弁護士は数多い事件を処理していくのですが、どんなに小さな相談であっても、それは依頼者にとって一つ一つが人生においてとても大切な問題です。自分がその問題に関わっていくことができるという意味で弁護士の仕事はやりがいがあります。
弁護士になって大変だと感じること
事案の専門性、法律問題の難解さ、膨大な記録を前にした尋問の準備、裁判所に提出する書面の作成、等々も大変ですが、一番大変なのは、依頼人と十分なコミュニケーションがとれるか、ということです。弁護士の考えと依頼者の考えが食い違うときに、悩みます。

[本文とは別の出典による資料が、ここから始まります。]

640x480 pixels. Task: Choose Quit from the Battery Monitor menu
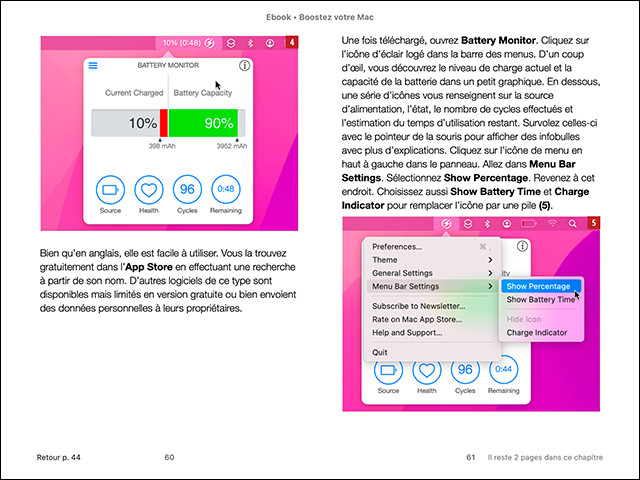[380, 352]
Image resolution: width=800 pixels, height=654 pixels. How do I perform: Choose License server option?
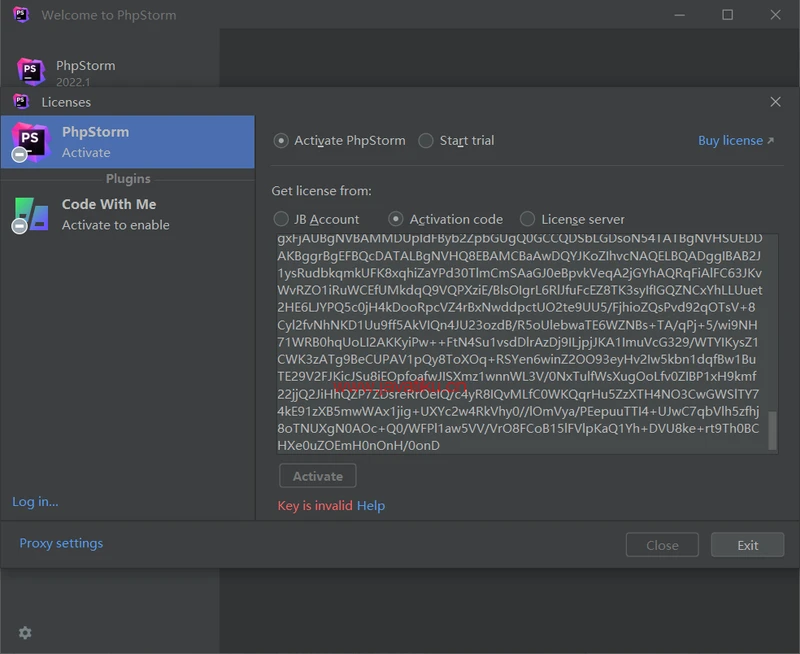click(527, 219)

依頼者との信頼関係を築いていくにあたり、依頼者の立場に立って考えるのももちろん大事ですが、あまりにも依頼者に感情移入をしてしまうと、事件の本質を見失ってしまうこともあるのです。そのため、バランスを取りながら依頼者との関係を保っていく必要があり、難しいところだと思います。
仕事をする上で意識していること
「誠意」です。依頼者のために誠心誠意でことにあたることです。
関心のある分野
地方の事務所ですので、取扱い分野を特化・専門化することはなかなかできません。わたくしどもの事務所は顧問先が多数あり、金融機関など企業関係の仕事が過半数ですが、個人の依頼者も3割程度はあります。当番弁護士・刑事国選事件も担当しています。
依頼を受けた事件は、基本的に何でもするというスタンスで取り組んできました。その意味では、オール・ラウンドを目指してきました。まっ、言い方を換えると、「ダボハゼ」ですが。若い人には、「得意分野・専門をもて」と言っています。
今後の弁護士業界の動向
弁護士数が増加していくにつれ競争が激しくなり、二極化が進んで厳しい環境となるでしょう。